══ Passage given ══

# INHD Brings Original Programming to DVD



## Nick (Apr 23, 2002)

INHD, cable's high-definition television network, will bring its original programming to DVD for the first time with the release of five episodes from its popular series Fields of Glory.

The series, narrated by Brent Musburger, showcases college
football's most awe-inspiring stadiums and takes viewers on a
vivid tour of the game's grand history and time-honored traditions.

"HDTV viewers have embraced our commitment to quality original
programming," said Rob Jacobson, president and CEO of iNDEMAND Networks. "With the release of Fields of Glory on DVD, we are responding to the interest our viewers have expressed in owning this series, and looking forward to the future when we'll be able to offer our original series on a true high-definition DVD format."

The first five DVDs will feature The University of Michigan's Michigan Stadium, The University of Oregon's Autzen Stadium, The
University of Tennessee's Neyland Stadium, The University of
Texas' Darrell K Royal/Texas Memorial Stadium and Texas A&M
University's Kyle Field. Each disc will include the original
half-hour broadcast and will be loaded with up to 60 minutes of
additional features, including interviews with current and past
players and coaches, game footage, tailgating footage and other
highlights.

═══
══ Information given ══

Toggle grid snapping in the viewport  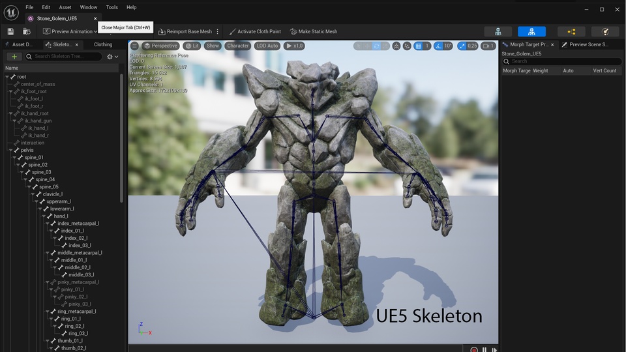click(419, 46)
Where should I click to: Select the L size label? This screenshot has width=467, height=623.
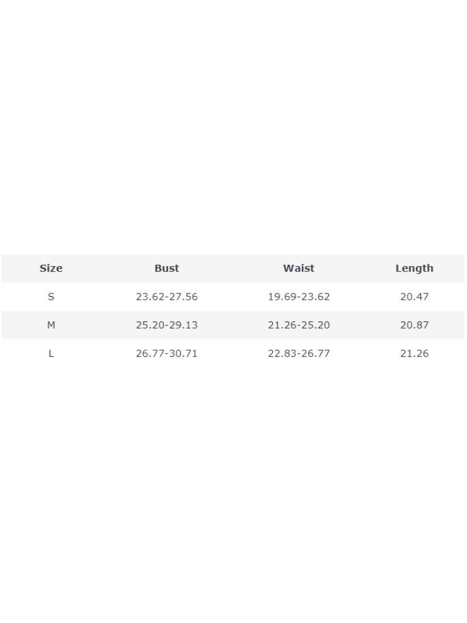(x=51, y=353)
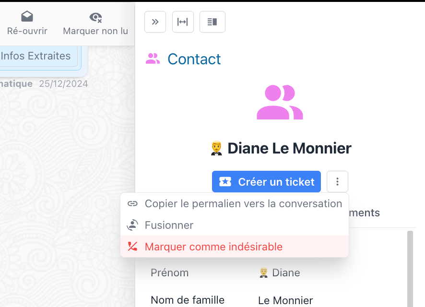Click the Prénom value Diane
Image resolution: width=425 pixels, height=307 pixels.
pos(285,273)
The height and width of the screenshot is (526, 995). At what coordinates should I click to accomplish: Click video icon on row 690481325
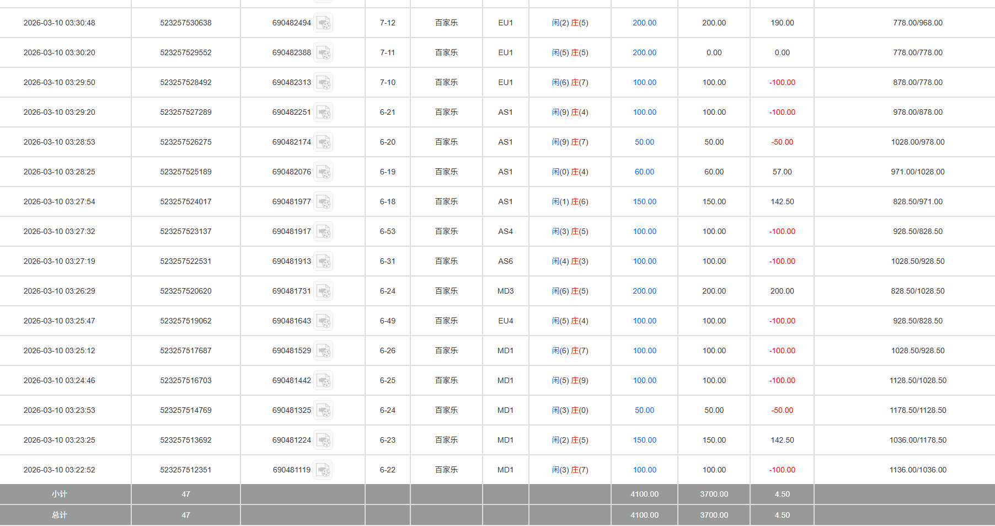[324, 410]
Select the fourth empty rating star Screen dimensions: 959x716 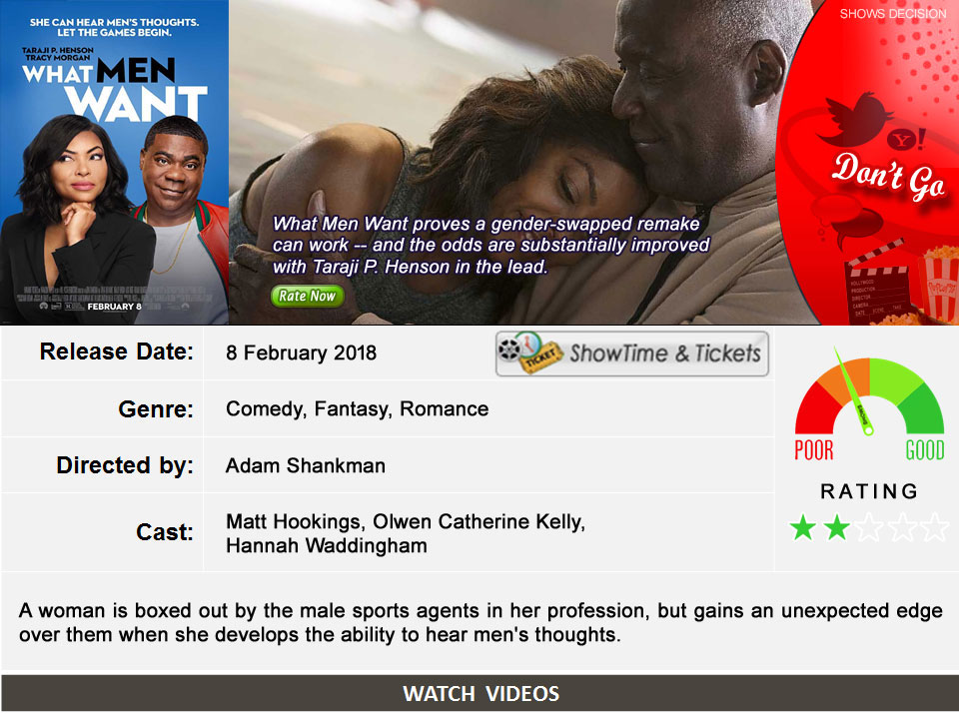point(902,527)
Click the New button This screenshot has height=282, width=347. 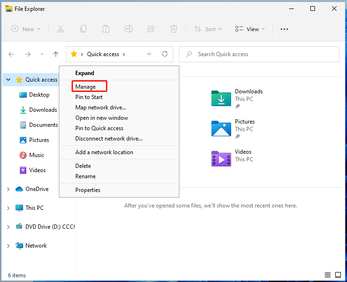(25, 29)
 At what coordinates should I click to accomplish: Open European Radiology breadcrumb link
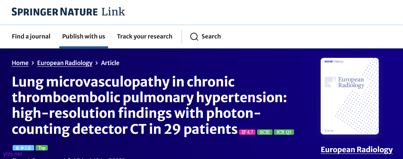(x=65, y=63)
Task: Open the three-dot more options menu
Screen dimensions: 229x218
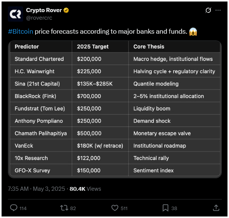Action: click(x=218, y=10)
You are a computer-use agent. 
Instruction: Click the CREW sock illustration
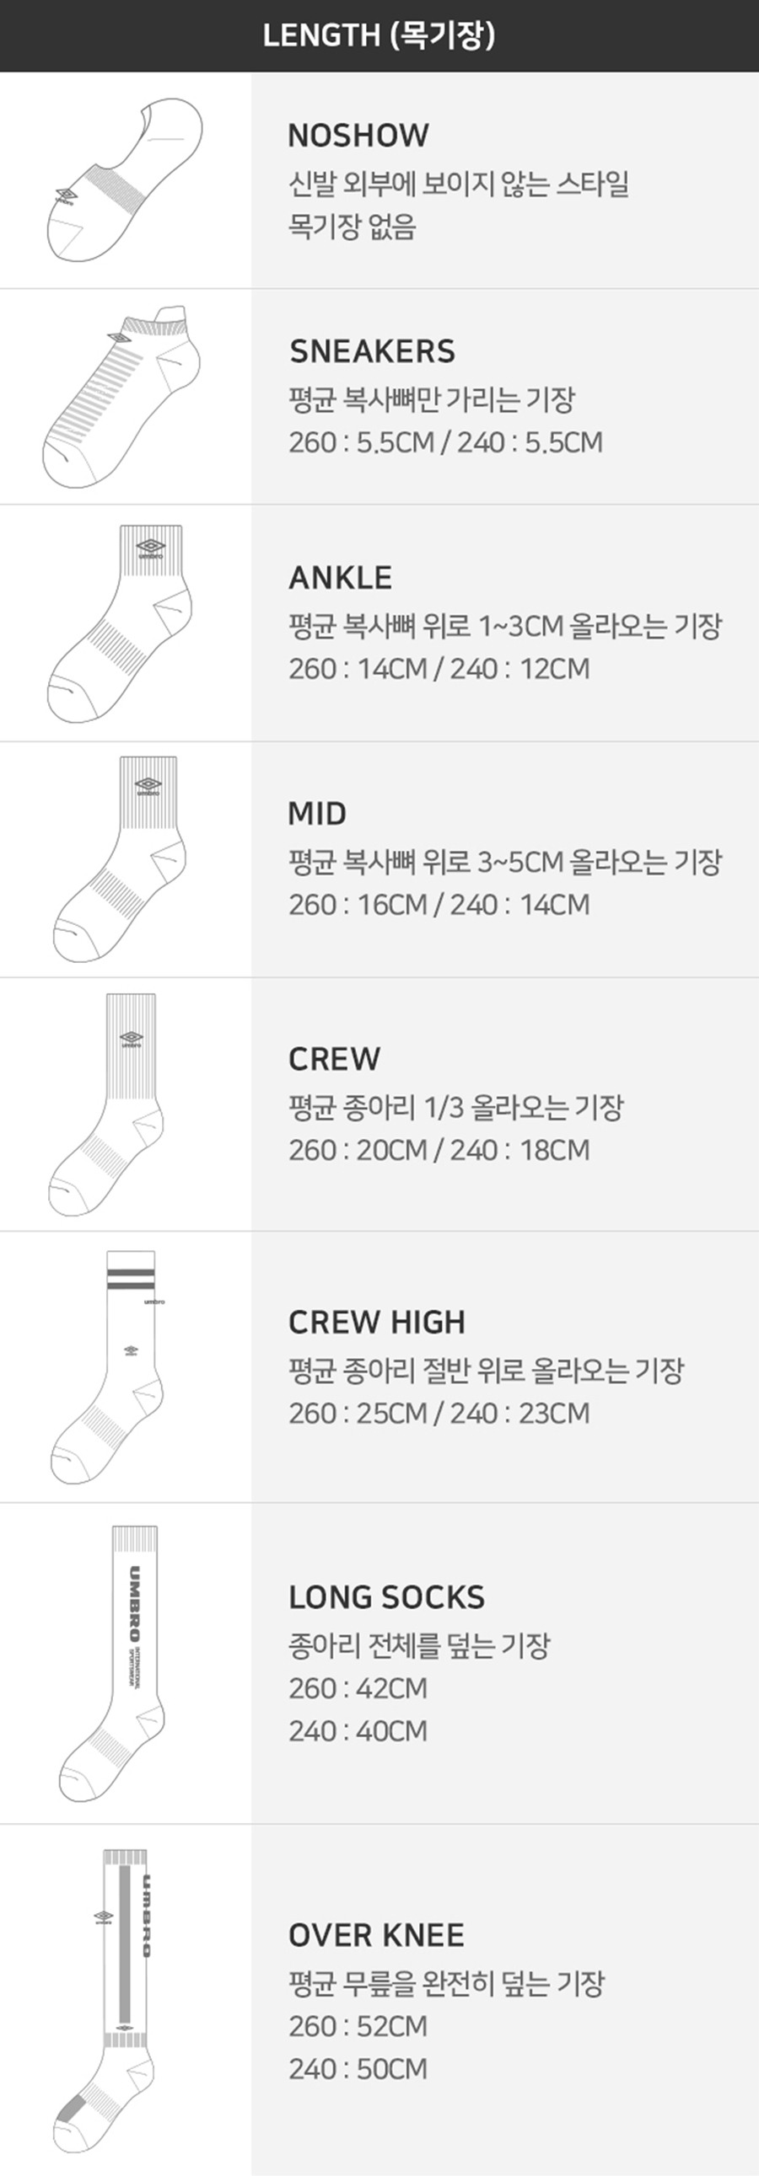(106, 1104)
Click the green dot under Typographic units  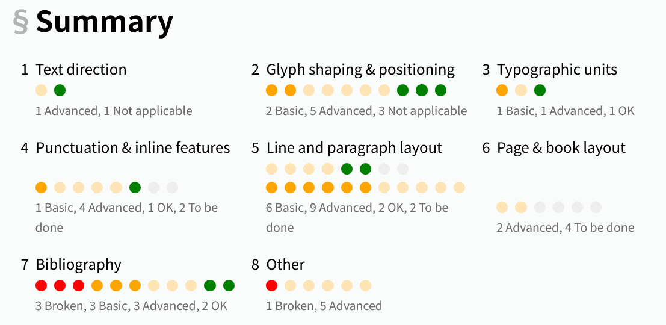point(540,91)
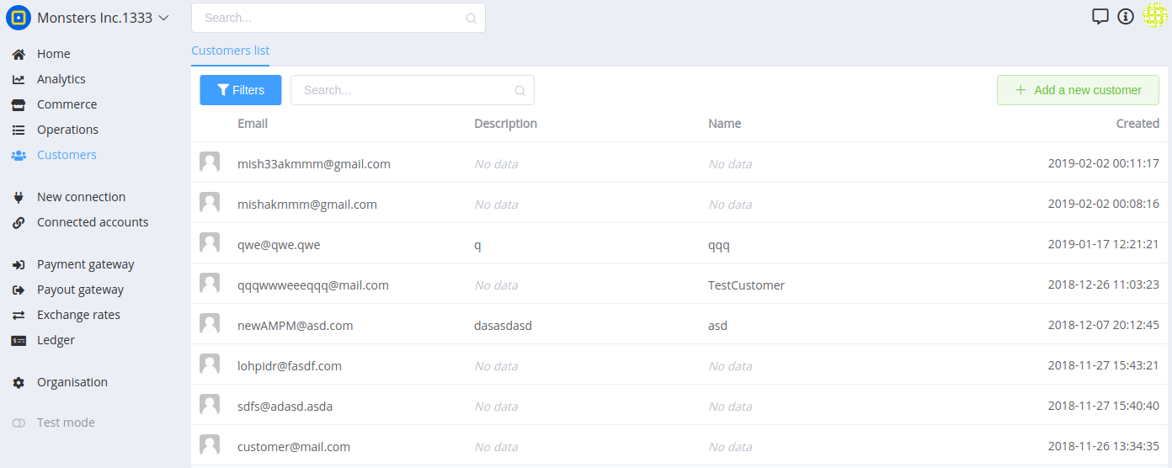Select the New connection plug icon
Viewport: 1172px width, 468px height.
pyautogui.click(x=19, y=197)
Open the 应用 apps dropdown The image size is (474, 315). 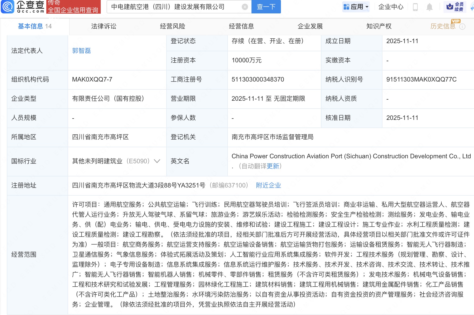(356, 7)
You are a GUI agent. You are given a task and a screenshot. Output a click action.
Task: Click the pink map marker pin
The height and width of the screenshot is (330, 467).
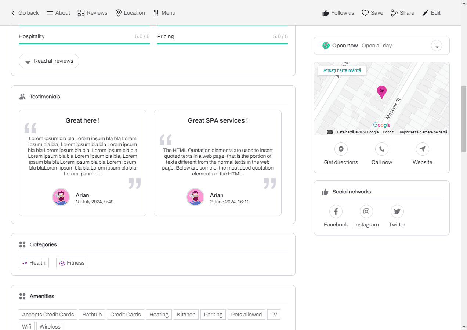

═══

--- Set tasks ---
[1] In the INHD announcement, who narrates Fields of Glory?
[2] Retype the part of the INHD announcement that opens with the words containing "INHD, cable's high-definition" and closes with "Fields of Glory.".
[3] Write what comes next in the INHD announcement, picking up after its final sentence.
This material comes from a separate source.

--- Task answers ---
[1] Brent Musburger

[2]
INHD, cable's high-definition television network, will bring its original programming to DVD for the first time with the release of five episodes from its popular series Fields of Glory.

[3]
In retail stores Nov. 15, Fields of Glory will be available on
DVD and sell for the SRP of $14.99 each. The DVDs will be
distributed by The Computer Group.

www.SkyRetailer.com - reprinted with permission


----------



## Nick (Apr 23, 2002)

This is your opportunity to see what you've been missing :sure: 

I get INHD and INHD2 with my Adelphia digital cable subscription. The programming is good, on par with Discovery HD and HDNet. The HD PQ is excellent.


----------



## olgeezer (Dec 5, 2003)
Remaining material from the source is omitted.